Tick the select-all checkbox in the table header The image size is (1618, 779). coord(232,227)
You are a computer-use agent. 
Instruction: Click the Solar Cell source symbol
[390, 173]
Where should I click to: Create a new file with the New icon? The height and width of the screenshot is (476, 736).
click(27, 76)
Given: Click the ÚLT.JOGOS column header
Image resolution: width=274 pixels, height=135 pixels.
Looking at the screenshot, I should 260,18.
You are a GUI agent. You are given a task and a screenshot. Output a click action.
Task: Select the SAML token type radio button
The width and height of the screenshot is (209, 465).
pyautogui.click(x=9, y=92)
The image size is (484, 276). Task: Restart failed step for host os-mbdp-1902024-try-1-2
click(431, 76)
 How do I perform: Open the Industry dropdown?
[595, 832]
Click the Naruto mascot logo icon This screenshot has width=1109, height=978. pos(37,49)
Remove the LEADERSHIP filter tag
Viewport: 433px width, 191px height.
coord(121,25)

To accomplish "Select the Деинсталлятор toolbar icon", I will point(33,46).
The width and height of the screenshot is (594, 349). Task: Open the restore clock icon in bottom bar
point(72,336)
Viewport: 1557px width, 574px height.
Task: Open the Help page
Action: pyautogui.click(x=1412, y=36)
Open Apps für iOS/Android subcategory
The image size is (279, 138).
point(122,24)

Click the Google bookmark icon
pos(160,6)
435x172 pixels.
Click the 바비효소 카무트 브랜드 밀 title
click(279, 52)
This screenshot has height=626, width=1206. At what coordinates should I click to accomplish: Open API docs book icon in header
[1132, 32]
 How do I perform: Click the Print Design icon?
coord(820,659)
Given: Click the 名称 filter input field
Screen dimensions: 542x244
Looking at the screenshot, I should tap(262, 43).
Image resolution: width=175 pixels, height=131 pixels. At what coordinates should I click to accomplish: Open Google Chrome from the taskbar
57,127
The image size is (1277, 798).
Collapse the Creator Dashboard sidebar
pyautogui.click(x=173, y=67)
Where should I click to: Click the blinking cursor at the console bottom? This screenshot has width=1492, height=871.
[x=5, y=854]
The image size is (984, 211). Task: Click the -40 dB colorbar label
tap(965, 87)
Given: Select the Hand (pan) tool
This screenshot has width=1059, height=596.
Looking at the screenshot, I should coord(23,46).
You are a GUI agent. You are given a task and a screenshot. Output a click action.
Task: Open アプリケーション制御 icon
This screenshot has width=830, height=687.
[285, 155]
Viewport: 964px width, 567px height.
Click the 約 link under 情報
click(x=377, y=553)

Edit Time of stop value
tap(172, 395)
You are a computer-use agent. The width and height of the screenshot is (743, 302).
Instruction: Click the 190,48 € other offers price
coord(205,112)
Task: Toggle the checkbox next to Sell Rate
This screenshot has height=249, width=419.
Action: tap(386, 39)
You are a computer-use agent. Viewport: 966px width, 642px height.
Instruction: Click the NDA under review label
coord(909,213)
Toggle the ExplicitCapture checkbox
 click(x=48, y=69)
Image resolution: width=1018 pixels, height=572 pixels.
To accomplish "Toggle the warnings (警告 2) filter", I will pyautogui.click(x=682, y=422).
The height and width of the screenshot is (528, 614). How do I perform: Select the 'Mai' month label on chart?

## What you will do
Convert the records above into a Markdown table with two columns, Row and Line, giving each line its row number and leaving out blank lines.

## Task response
| Row | Line |
|---|---|
| 1 | Tick the select-all checkbox in the table header The image size is (1618, 779). coord(232,227) |
| 2 | You are a computer-use agent.  |
| 3 | Instruction: Click the Solar Cell source symbol |
| 4 | [390, 173] |
| 5 | Where should I click to: Create a new file with the New icon? The height and width of the screenshot is (476, 736). |
| 6 | click(27, 76) |
| 7 | Given: Click the ÚLT.JOGOS column header |
| 8 | Image resolution: width=274 pixels, height=135 pixels. |
| 9 | Looking at the screenshot, I should 260,18. |
| 10 | You are a GUI agent. You are given a task and a screenshot. Output a click action. |
| 11 | Task: Select the SAML token type radio button |
| 12 | The width and height of the screenshot is (209, 465). |
| 13 | pyautogui.click(x=9, y=92) |
| 14 | The image size is (484, 276). Task: Restart failed step for host os-mbdp-1902024-try-1-2 |
| 15 | click(431, 76) |
| 16 |  How do I perform: Open the Industry dropdown? |
| 17 | [595, 832] |
| 18 | Click the Naruto mascot logo icon This screenshot has width=1109, height=978. pos(37,49) |
| 19 | Remove the LEADERSHIP filter tag |
| 20 | Viewport: 433px width, 191px height. |
| 21 | coord(121,25) |
| 22 | To accomplish "Select the Деинсталлятор toolbar icon", I will point(33,46). |
| 23 | The width and height of the screenshot is (594, 349). Task: Open the restore clock icon in bottom bar |
| 24 | point(72,336) |
| 25 | Viewport: 1557px width, 574px height. |
| 26 | Task: Open the Help page |
| 27 | Action: pyautogui.click(x=1412, y=36) |
| 28 | Open Apps für iOS/Android subcategory |
| 29 | The image size is (279, 138). |
| 30 | point(122,24) |
| 31 | Click the Google bookmark icon |
| 32 | pos(160,6) |
| 33 | 435x172 pixels. |
| 34 | Click the 바비효소 카무트 브랜드 밀 title |
| 35 | click(279, 52) |
| 36 | This screenshot has height=626, width=1206. At what coordinates should I click to accomplish: Open API docs book icon in header |
| 37 | [1132, 32] |
| 38 |  How do I perform: Click the Print Design icon? |
| 39 | coord(820,659) |
| 40 | Given: Click the 名称 filter input field |
| 41 | Screen dimensions: 542x244 |
| 42 | Looking at the screenshot, I should tap(262, 43). |
| 43 | Image resolution: width=175 pixels, height=131 pixels. At what coordinates should I click to accomplish: Open Google Chrome from the taskbar |
| 44 | 57,127 |
| 45 | The image size is (1277, 798). |
| 46 | Collapse the Creator Dashboard sidebar |
| 47 | pyautogui.click(x=173, y=67) |
| 48 | Where should I click to: Click the blinking cursor at the console bottom? This screenshot has width=1492, height=871. |
| 49 | [x=5, y=854] |
| 50 | The image size is (984, 211). Task: Click the -40 dB colorbar label |
| 51 | tap(965, 87) |
| 52 | Given: Select the Hand (pan) tool |
| 53 | This screenshot has width=1059, height=596. |
| 54 | Looking at the screenshot, I should coord(23,46). |
| 55 | You are a GUI agent. You are given a task and a screenshot. Output a click action. |
| 56 | Task: Open アプリケーション制御 icon |
| 57 | This screenshot has width=830, height=687. |
| 58 | [285, 155] |
| 59 | Viewport: 964px width, 567px height. |
| 60 | Click the 約 link under 情報 |
| 61 | click(x=377, y=553) |
| 62 | Edit Time of stop value |
| 63 | tap(172, 395) |
| 64 | You are a computer-use agent. The width and height of the screenshot is (743, 302). |
| 65 | Instruction: Click the 190,48 € other offers price |
| 66 | coord(205,112) |
| 67 | Task: Toggle the checkbox next to Sell Rate |
| 68 | This screenshot has height=249, width=419. |
| 69 | Action: tap(386, 39) |
| 70 | You are a computer-use agent. Viewport: 966px width, 642px height. |
| 71 | Instruction: Click the NDA under review label |
| 72 | coord(909,213) |
| 73 | Toggle the ExplicitCapture checkbox |
| 74 |  click(x=48, y=69) |
| 75 | Image resolution: width=1018 pixels, height=572 pixels. |
| 76 | To accomplish "Toggle the warnings (警告 2) filter", I will pyautogui.click(x=682, y=422). |
| 77 | The height and width of the screenshot is (528, 614). How do I perform: Select the 'Mai' month label on chart? |